Roby actually replaced Charlie on overnights when Greer left WABC for WIP in Philly in August of 1969. Greer just fed up with doing overnights saying 6 hours was too long.
Roby was put on the shift to finish out his contract as the magic he had in Miami never worked in NY.
Roby starting the 'Paul is dead' nonsense also showed the sheer power of WABC at night. I was in Boston and word spread like wildfire about what was going on at WABC. This is a world with no-emails, cellphones, twitter and answering machines and still we knew. If I recall I was listening to Larry Glick on WBZ and somebody called saying WABC was reporting Paul was dead.
In those AM radio ruled the overnight world. WBZ estimated that Glick alone had 2 to 3 million listeners at his peak.
In the early 70's you had Herb Jepko covering the nation with just 3 stations (KSL,WHAS and WBAL) and that prompted Mutual to hire him to do overnights. Jepko was finally let go and Mutual tried Long John Nebel next and when Nebel died of cancer in 1978, Mutual in desperation tried some guy from WIOD in Miami - Larry King.
radioman148 said:
cyberdad said:
I remember Joel Sebastian playing the Jack Jones version of "My Kind of Town" at the top of his show.

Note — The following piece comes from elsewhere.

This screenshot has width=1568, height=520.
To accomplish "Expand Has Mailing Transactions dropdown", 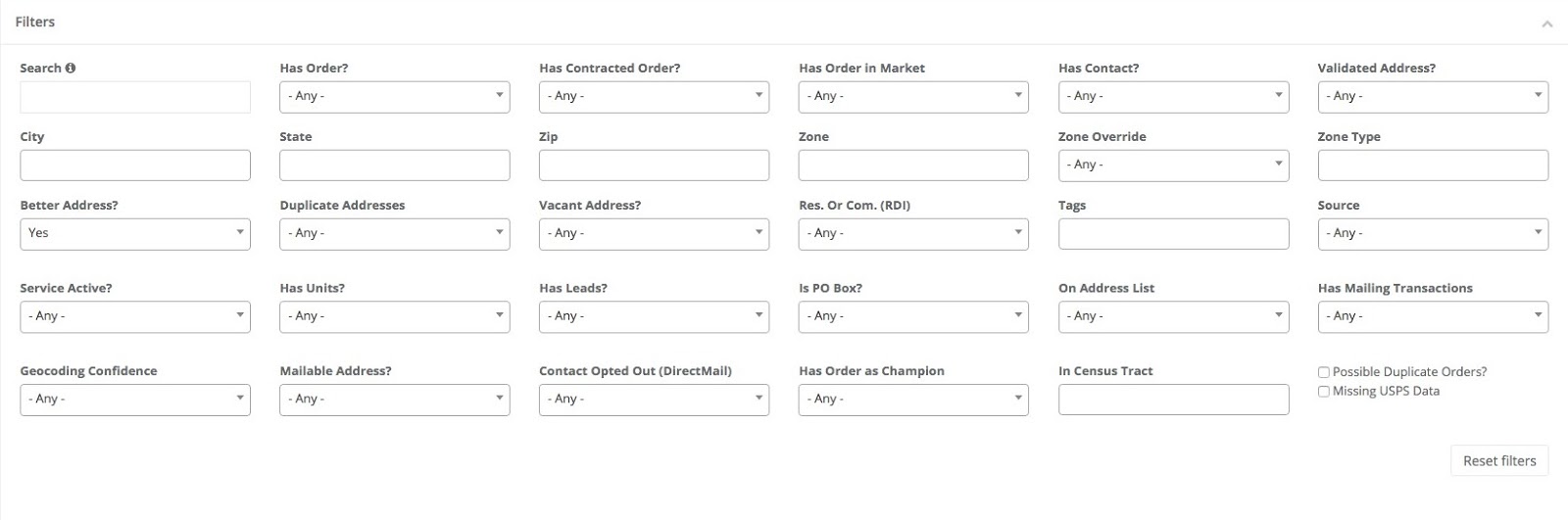I will pyautogui.click(x=1433, y=316).
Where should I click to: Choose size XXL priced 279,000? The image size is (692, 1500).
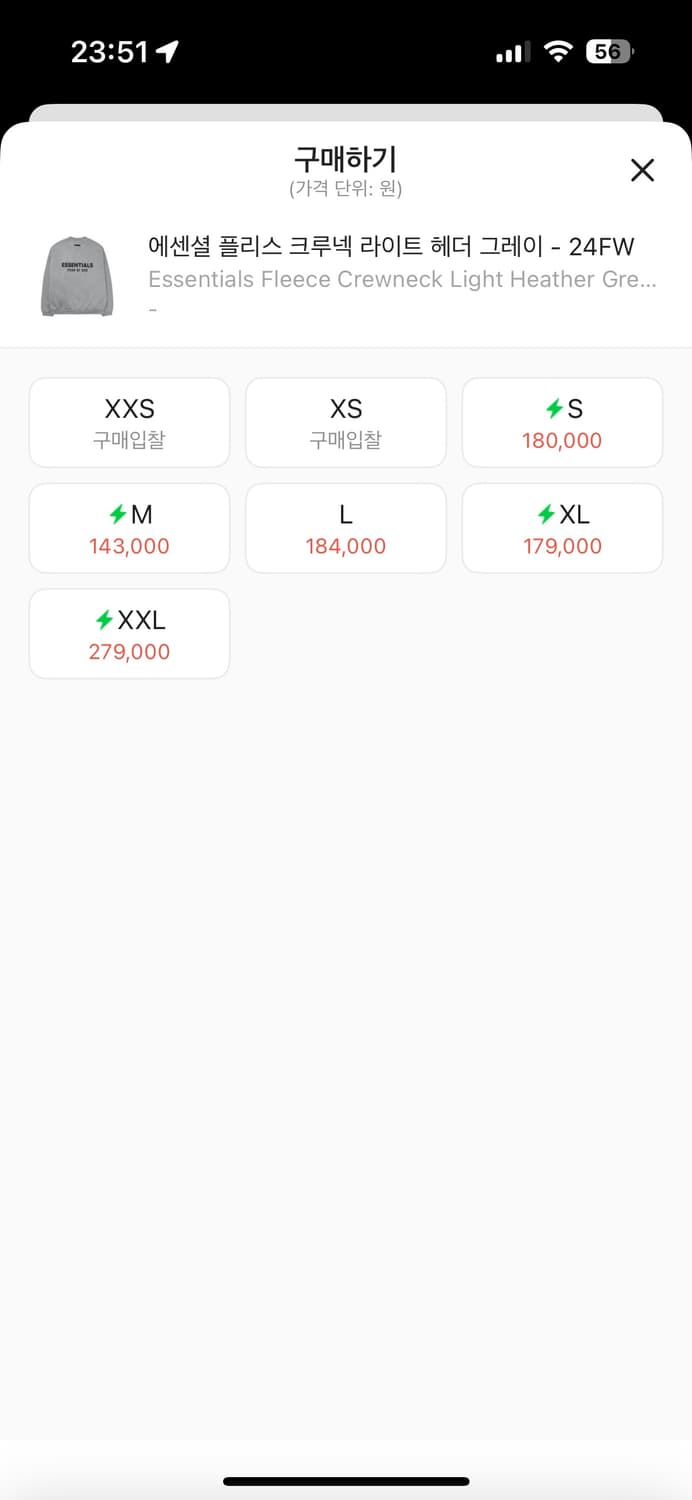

And I agree that Charlie Greer was an excellent jock. Where I was in college in Iowa in the late 60s, we'd often flip over to WABC when Wolfman Jack finished up for XERF Most nights XERF only had him on for an hour (sometimes more, sometimes less). But my memory of WABC overnights in those years was Ron Lundy. Back then, WABC still had a fairly decent signal by the time it got to the Mississippi river.
Charlie Greer was an excellent over night jock.
Bob Lewis was the original all night host on WABC "The All Night Satellite" he called it, until Ron Lundy came to WABC in Sept 65. Then Lundy hosted the show for a year or so before moving to mid days. I believe Roby Young hosted it after Lundy until Young got fired for the McCartney rumor.
Then Charlie Greer came in from his day time slot.